By September of 1929 the Dow Jones Industrial Average had reached 381 and stock prices reached unimaginable highs. At the same time, unemployment was rising, production was declining, and wages were low. By mid-October of 1929 the market had gone into a freefall and people rushed to sell their recently acquired stocks. Black Monday (October 28), saw the DOW decline by 13 percent. By Black Tuesday it had dropped by 12 percent with billions of dollars lost and public confidence plummeting. Millions of investors and thousands of banks were suddenly wiped out and in the years to follow investment continued to drop while the unemployment rate soared. America had officially entered the Great Depression which would last for over a decade and see more than twenty percent of Americans unable to find employment.

The Birth of the SEC

In the early 1930s, President Roosevelt was determined to overhaul America’s financial system, repair the economy, and restore public confidence. In 1934 he signed the Securities Exchange Act which ultimately created the Securities and Exchange Commission (SEC) as we know it today.

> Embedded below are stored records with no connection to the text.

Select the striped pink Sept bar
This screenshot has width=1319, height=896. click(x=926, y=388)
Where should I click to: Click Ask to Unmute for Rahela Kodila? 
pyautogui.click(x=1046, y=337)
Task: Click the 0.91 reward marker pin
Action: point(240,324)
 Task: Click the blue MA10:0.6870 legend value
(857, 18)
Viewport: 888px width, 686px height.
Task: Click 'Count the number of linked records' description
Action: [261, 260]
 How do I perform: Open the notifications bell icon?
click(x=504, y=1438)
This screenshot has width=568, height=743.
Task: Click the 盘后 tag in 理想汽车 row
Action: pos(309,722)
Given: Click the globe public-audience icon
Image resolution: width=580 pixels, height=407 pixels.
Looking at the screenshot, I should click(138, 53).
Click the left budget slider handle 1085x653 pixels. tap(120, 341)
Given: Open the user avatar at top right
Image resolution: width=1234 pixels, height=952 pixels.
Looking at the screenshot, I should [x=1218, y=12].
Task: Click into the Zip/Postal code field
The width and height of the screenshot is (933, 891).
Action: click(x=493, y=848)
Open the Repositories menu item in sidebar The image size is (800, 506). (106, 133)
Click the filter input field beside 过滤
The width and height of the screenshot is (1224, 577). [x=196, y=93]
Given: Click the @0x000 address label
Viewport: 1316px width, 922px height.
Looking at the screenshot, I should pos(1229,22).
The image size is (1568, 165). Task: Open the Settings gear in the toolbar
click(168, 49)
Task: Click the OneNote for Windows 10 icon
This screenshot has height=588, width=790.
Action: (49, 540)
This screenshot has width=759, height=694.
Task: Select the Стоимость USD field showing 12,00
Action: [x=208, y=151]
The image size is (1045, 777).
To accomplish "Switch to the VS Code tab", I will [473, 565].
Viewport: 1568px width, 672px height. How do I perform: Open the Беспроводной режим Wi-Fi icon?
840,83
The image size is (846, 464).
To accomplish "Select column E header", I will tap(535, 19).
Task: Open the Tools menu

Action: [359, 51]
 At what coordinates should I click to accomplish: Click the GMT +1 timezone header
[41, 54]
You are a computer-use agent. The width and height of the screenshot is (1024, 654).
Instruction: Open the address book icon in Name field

The idea behind the Act was to regulate the stock market and enforce federal securities law in order to prevent a repeat of the devastating crash of 1929. The SEC now had the power to charge anyone who violated securities laws. In the decades since it was implemented the SEC has worked with the US Department of Justice to prosecute individuals and companies that have engaged in securities fraud, helping to protect investors and bring renewed transparency to the industry.

Wall Street Today

As well as the New York Stock Exchange, Wall Street is home to the Federal Reserve Bank of New York, as well as many investment banks, securities dealers, trust companies, utilities, insurance companies, and brokerage firms. Wall Street symbolizes the entire US financial industry and is often used to refer to the industry as a whole, as opposed to simply the 8 short blocks that it occupies.